Chloe stared at her collage again, lost in thought and drowning in unspoken words. The sound of the dirt bikes got louder. She poked her head out the window. Her parents were no longer sitting on the step. They must have come inside. A ripple went all through her body and she knew she had to do it: confront Zeke.
“Hear that?” Chloe asked, holding the phone to the window.
“Evil exists,” Mona sad.
“In our orchard.”
“Call Uncle Dylan to drive it away.”
“Why send a man to do a woman’s job?” Chloe asked, sticking her scissors in the waistband of her shorts. “This is my mission.”
“Be careful,” Mona said, sounding alarmed.
“I will,” Chloe said, hanging up. She thought of her word problem. She had stopped speaking after Isabel’s death.
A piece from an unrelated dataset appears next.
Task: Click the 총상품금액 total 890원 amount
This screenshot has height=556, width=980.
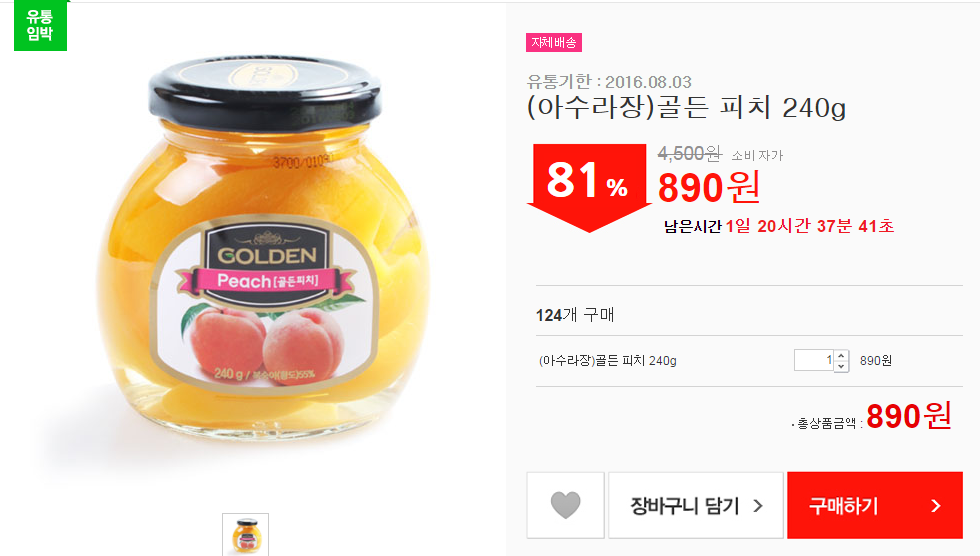Action: [x=909, y=416]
Then she had started talking again, and had kept it up till this summer. Although it hadn’t been as severe or extreme—the average person wouldn’t notice—Chloe had become internally tongue-tied.
She knew it had to with Jane, and with Zeke. She had things she had to say to each of them, words trapped inside her chest. They were live things, eating her from within. She had to find ways to let them out.
The collage was one way.
Scissors in her belt were another.
Chloe scrambled out onto the roof, slid down the drainpipe. The cats left behind in her room meowed and cried. I’ll be back, she thought, saluting them. Meteors streaked through the sky, lighting her way. She climbed over the rail fence and ran barefoot into the trees.
The engines roared and whined. Chloe had insider knowledge of where Zeke liked to ride. She remembered his circuitous route over the hills and around the barn, back to the stream. Crouched low, to keep from running into apple tree branches, Chloe sped through the orchard.
She saw the lights. They bounced like illuminated balloons, like silvery moons. Hiding in the bushes, her heart was in her throat. They came closer, and she heard sticks and branches breaking under their tires. She thought of that time she had waited for Zeke, when she had been so excited. The memory almost brought tears to her eyes, for the innocent girl she had been back then.
Just as the bikes cleared the crest of the hill, she yanked the scissors from her waistband and jumped out. She stood right in the middle of the path, seeing the lights bear down on her.
“What the fuck?” the first driver yelled, swerving to avoid her. He went off the trail, into the narrow strip of grass between the rows of trees, managing to right himself just before crashing. The second driver, Zeke, stopped right in Chloe’s face.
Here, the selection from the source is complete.